What’s startling, however, is that most marketing professionals now know that they, too, have the power to propel their message from a medium that looks, feels, and reads like a newsstand magazine. According to a recent study conducted by the CPC and newsletter Publications Management, leading U.S. companies now spend, on average, nearly a quarter of their marketing, advertising, and communication budgets on custom publications, up from 13 percent in 2001.

This smashes U.S. custom publishing’s previous reputation as a relatively small marketing-strategy tributary. Rather, it seems custom publishing has grown into a raging river, a marketing channel much larger than previously thought. Statistically speaking, if a company isn’t using branded content to capture the hearts, minds, and dollars of its customers, chances are a chief competitor is.

And as with most trends, growth and success tend to go hand in hand, which is the case here. In a separate NOP Business Media study commissioned by the CPC, marketing directors reported custom publications outranked the effectiveness of Internet marketing; telemarketing; and print, television, and radio advertising when it comes to establishing longer-term customer relationships, promoting loyalty, and retaining existing customers.

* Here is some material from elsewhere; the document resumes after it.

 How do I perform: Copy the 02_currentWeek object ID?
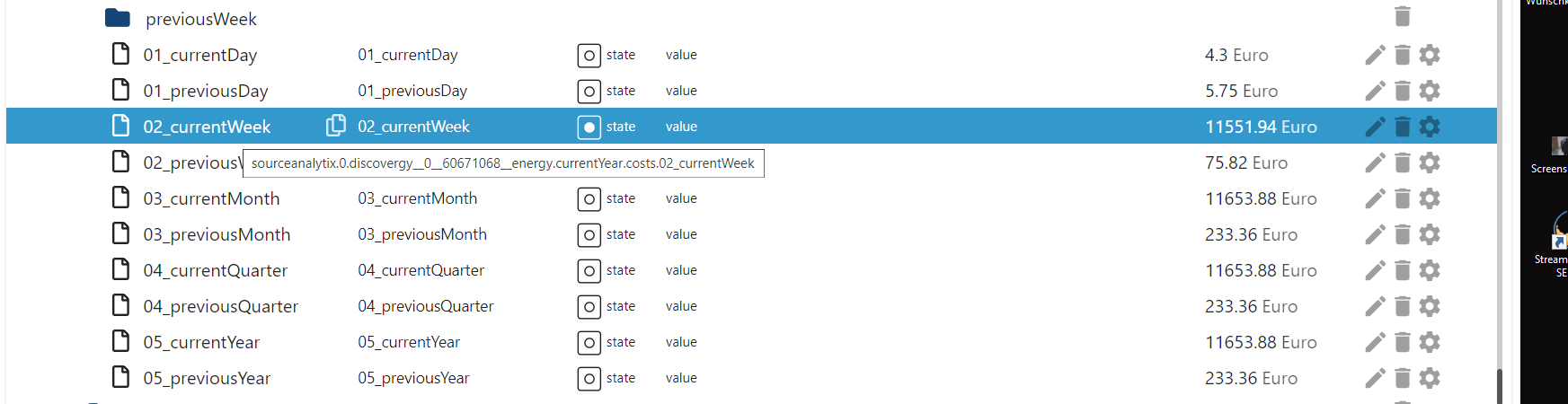click(x=335, y=126)
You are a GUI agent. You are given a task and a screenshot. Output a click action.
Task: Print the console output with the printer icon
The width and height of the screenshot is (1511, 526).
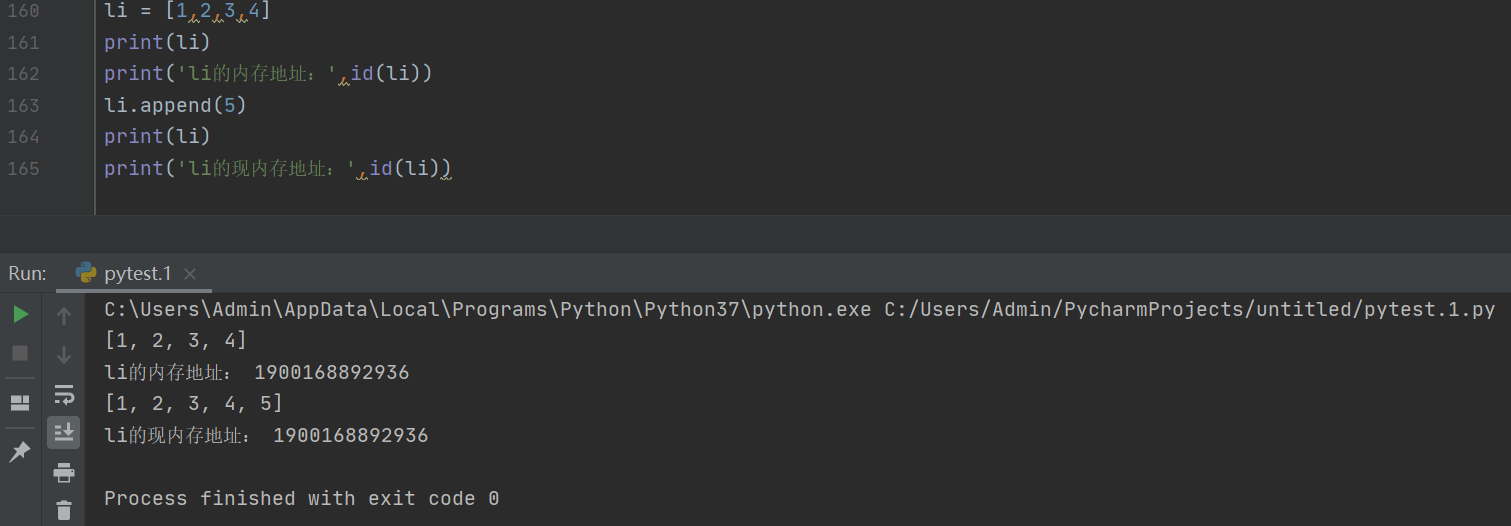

Not only that, the same study found that an overwhelming 92 percent of marketing directors with first-hand custom publication experience rated custom publishing effective at relationship building, with 88 percent reporting it effective at generating loyalty, and 83 percent rating it effective at client retention.

OUTSOURCING IS IN

Custom publishing researchers have also turned their attention to the issue of staffing, which generally falls into two main categories: in-house production and outsourcing to professional custom agencies. Right now, according to the CPC–Publications Management study, a majority of companies choose to publish in-house, spending much of their collective $29 billion in custom-publishing expenditures on in-house publishing staff.

But that comes at a price: According to the same study, as general customer-magazine quality has increased, and with it higher target-audience expectations, companies that publish in-house must dedicate significantly more staff-hours to keep pace—spending 31 percent more time than they did two years ago.

As a result, outsourcing has increased dramatically in the last few years in order to handle U.S. companies’ myriad custom publishing needs, which include everything from glossy customer magazines and newsletters to snappy websites, e-newsletters, and annual reports. Publications Management found that 40 percent of leading companies now use external publishing agencies.

And companies that outsource are leveraging a beneficial custom-publishing trend: Since the custom publishing boom, custom publishers have increased the value they place on their staff. Once seen as the poor relations of consumer newsstand titles, custom publishing agencies now draw from the same creative talent pools as newsstand publications.

CASES IN POINT

One of the benefits of outsourcing, of course, is that many custom publishers track content-effectiveness results on their clients’ behalf, a rich pool of helpful data which the CPC now collects.

Take Charles Schwab’s On Investing, for example. Research found that 83 percent of recipients report that, as a result of reading On Investing, they are “more educated investors” and “more aware of Schwab services.” Nearly 40 percent said they would consolidate more assets at Schwab.

In the auto industry, Lexus magazine readers reported similarly high levels of customer engagement: 73 percent of readers shared the magazine with their family or friends; 87 percent of readers found the articles to be relevant or useful; and 89 percent of readers said that they enjoyed reading some or all of the articles.

And on the retail front, The Home Depot’s custom publisher, which produces Style Ideas magazine for its client, found that the magazine helps drive the retailer’s décor-related sales. In one survey, 40 percent of customers said they were likely to embark on a project featured in the magazine, and 98 percent said they found Style Ideas useful.